*Extracted entries*:
-- Opening Marker --
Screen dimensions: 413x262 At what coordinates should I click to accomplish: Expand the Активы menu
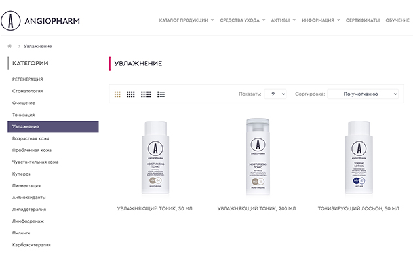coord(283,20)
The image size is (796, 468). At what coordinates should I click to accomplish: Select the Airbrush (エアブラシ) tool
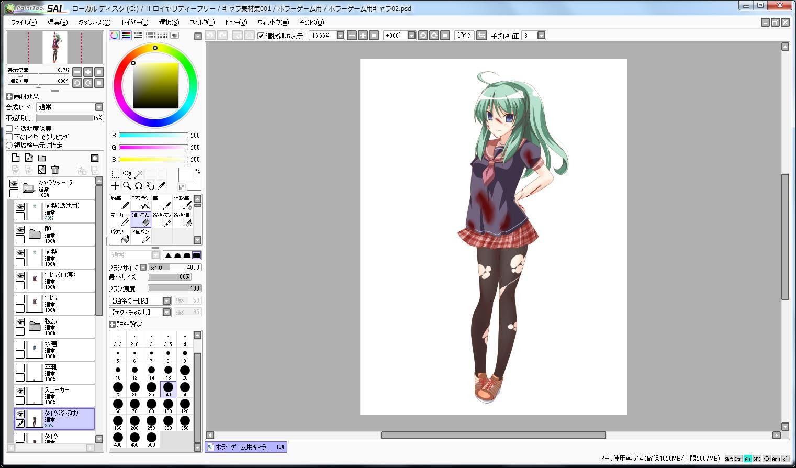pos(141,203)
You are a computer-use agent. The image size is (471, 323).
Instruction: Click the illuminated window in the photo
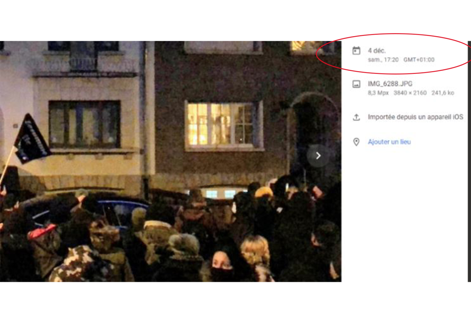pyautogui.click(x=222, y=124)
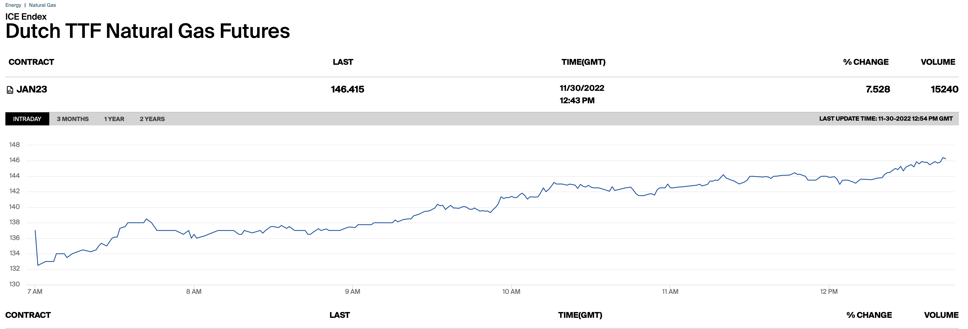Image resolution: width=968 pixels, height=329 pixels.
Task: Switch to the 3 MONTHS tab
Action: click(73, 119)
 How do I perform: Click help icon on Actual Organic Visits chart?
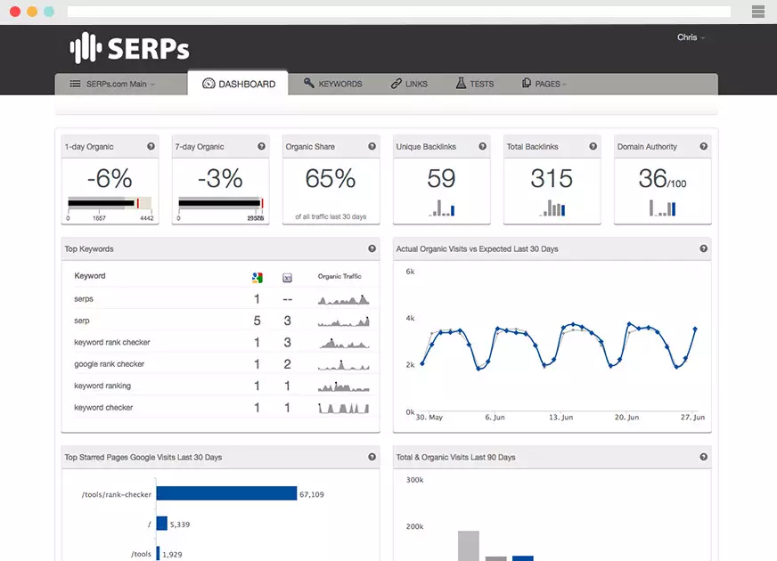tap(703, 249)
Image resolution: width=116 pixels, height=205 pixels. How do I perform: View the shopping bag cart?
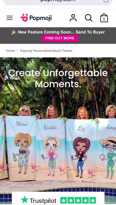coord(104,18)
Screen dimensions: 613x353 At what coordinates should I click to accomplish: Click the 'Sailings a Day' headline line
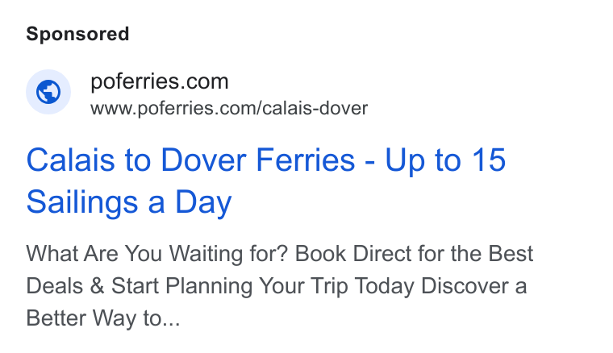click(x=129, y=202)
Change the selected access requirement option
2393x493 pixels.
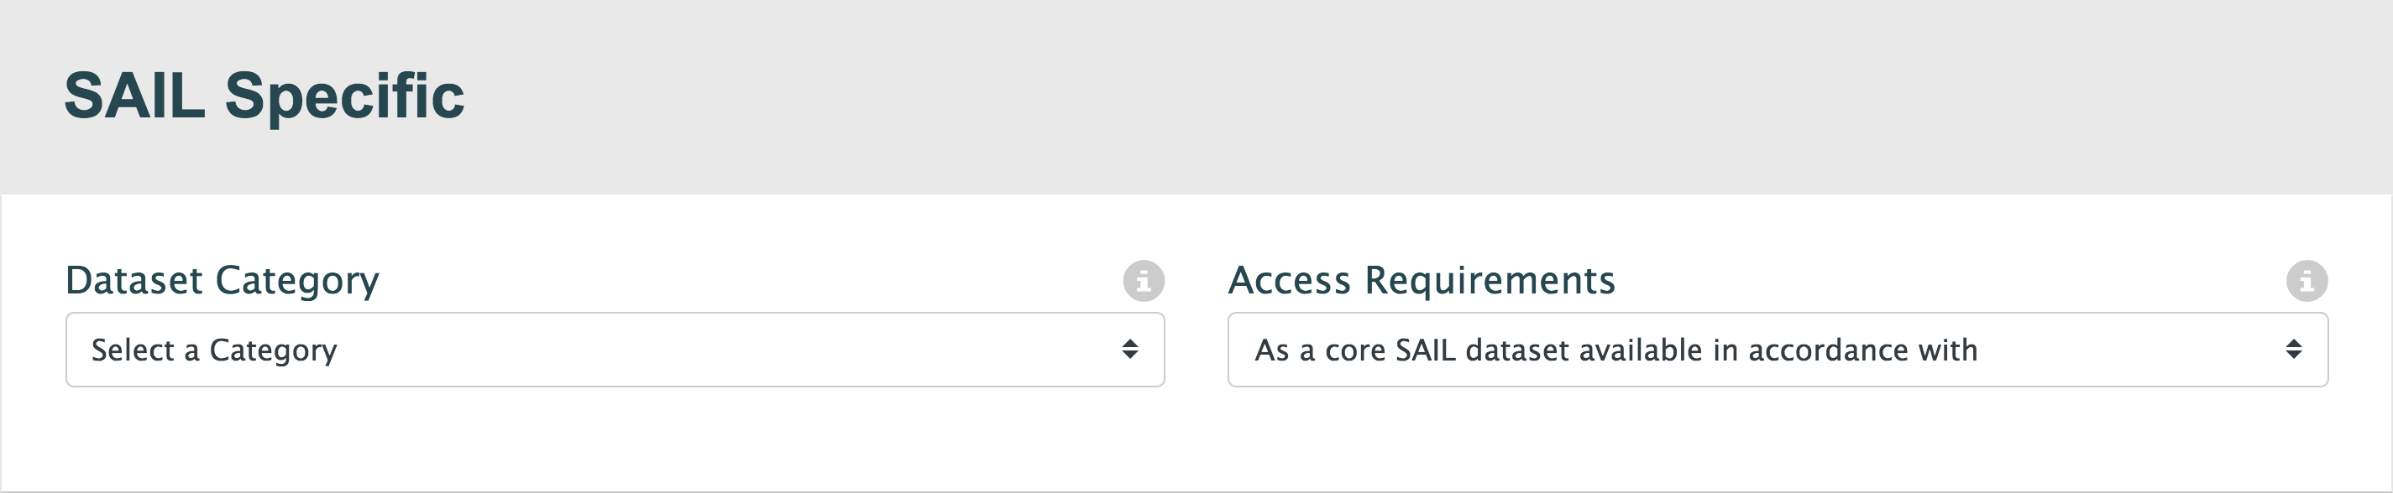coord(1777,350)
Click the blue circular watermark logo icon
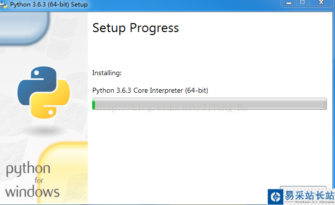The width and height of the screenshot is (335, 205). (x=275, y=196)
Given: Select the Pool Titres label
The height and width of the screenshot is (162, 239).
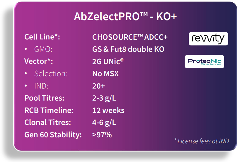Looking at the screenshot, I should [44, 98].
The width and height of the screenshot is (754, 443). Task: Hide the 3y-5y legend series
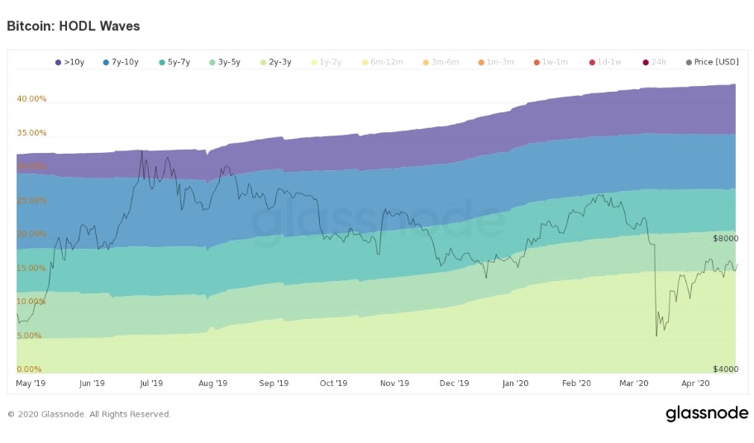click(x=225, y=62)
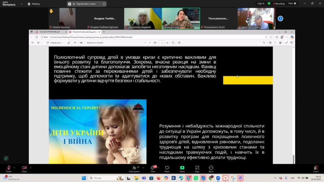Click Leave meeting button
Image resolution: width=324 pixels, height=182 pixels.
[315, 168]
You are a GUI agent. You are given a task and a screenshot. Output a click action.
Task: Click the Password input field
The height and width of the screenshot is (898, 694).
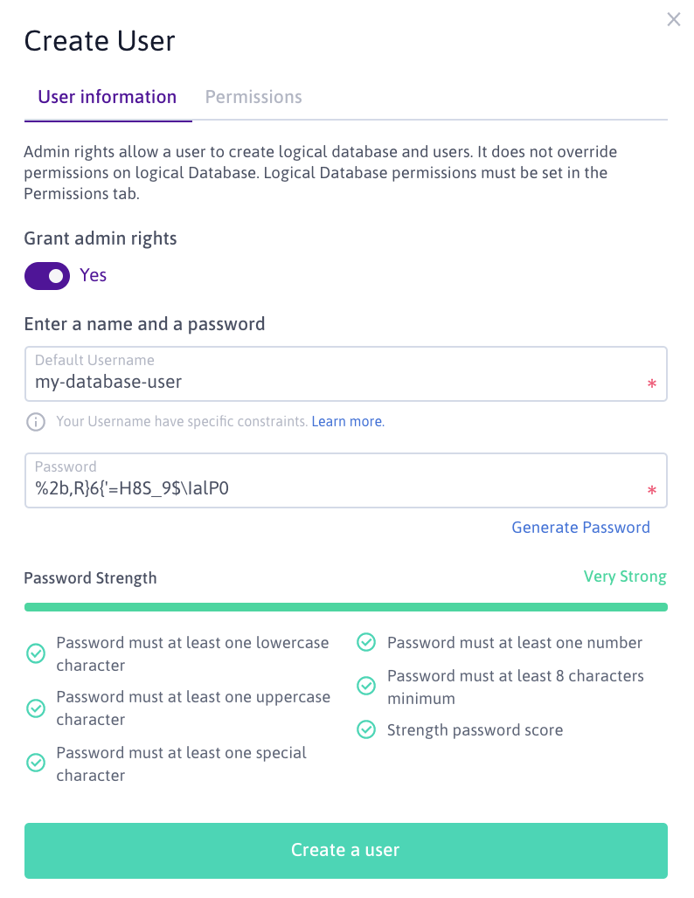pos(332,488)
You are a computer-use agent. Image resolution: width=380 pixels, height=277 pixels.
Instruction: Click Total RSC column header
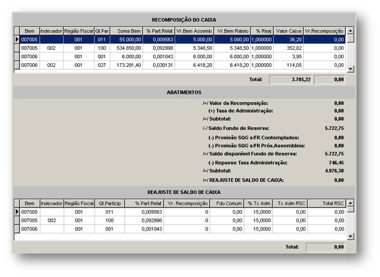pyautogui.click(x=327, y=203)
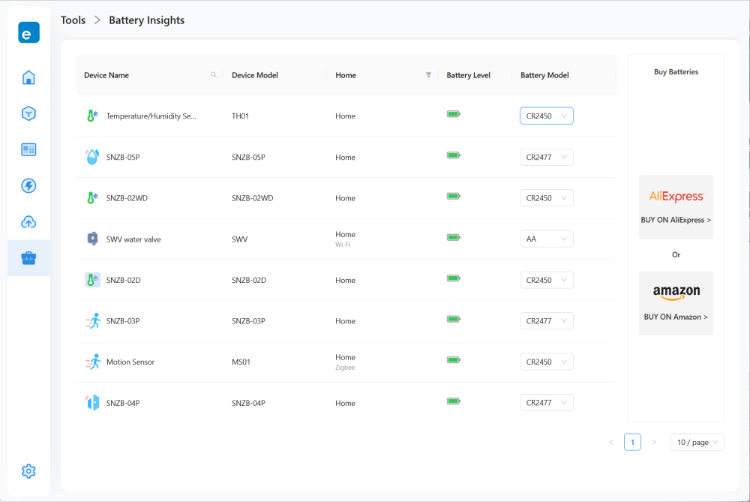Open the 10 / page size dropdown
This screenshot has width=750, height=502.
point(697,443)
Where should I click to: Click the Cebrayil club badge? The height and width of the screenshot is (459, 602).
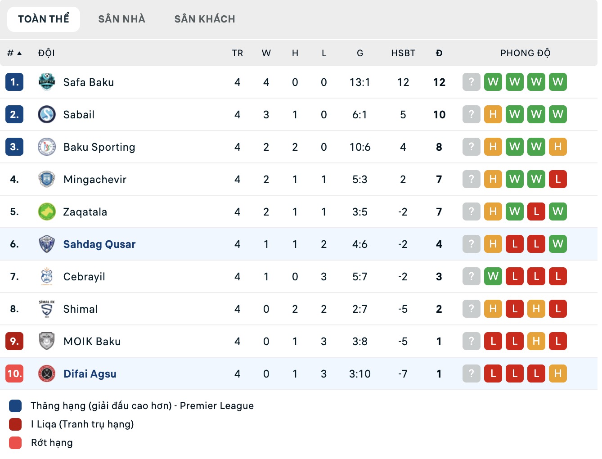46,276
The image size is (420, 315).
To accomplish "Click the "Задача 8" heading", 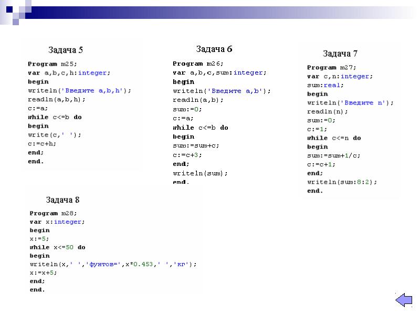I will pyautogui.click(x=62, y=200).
-- Closing Marker --
*Exercise brief*: For this task, return exactly the stretch of the listing above from the line with "Task: Click the Password input field" through the line with "You are a computer-use agent. Image", inclusive and without pictures.

*Result of this exercise*:
Task: Click the Password input field
The height and width of the screenshot is (898, 694).
pos(332,488)
You are a computer-use agent. Image resolution: width=380 pixels, height=277 pixels.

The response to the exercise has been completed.